**WHAT YOU WILL DO**
Among the entries, how many lines carry the string "computer"? Give the number and nothing else.

**INPUT DATA**
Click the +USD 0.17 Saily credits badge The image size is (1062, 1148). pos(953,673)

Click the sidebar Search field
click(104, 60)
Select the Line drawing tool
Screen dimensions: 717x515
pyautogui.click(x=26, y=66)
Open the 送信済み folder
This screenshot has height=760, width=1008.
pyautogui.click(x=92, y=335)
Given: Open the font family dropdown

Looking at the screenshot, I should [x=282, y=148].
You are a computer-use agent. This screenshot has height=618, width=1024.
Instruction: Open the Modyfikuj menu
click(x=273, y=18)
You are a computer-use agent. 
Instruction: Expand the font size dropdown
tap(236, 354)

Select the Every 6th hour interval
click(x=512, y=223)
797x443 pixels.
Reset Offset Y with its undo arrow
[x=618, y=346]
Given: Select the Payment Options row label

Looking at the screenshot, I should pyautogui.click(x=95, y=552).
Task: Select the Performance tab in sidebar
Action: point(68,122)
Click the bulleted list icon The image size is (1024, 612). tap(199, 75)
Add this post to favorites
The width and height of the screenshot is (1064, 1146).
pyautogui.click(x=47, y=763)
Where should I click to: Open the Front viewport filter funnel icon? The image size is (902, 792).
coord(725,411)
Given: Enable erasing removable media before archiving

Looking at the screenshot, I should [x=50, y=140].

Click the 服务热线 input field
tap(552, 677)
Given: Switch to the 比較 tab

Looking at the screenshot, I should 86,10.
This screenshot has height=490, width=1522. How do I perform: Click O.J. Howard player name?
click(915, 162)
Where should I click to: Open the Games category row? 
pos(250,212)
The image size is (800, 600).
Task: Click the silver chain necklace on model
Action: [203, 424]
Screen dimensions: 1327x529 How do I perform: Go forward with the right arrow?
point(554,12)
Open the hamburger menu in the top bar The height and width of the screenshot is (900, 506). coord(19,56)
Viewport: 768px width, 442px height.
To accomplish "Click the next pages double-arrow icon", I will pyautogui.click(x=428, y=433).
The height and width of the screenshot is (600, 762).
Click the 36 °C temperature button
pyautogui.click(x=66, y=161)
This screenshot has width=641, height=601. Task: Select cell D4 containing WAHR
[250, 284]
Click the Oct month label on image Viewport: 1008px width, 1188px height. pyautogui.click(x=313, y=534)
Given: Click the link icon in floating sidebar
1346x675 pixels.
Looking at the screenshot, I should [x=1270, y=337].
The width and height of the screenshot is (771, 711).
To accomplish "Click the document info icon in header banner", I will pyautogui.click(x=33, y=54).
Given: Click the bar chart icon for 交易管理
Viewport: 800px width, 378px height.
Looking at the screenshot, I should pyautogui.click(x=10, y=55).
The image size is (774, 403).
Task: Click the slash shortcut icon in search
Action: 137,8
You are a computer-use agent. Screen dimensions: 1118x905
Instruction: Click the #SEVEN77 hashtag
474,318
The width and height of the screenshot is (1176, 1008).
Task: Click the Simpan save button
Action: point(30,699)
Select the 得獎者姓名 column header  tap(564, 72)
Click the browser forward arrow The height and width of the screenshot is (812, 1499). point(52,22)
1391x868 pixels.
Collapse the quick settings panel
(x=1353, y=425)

**RESPONSE TO THE EXERCISE**
3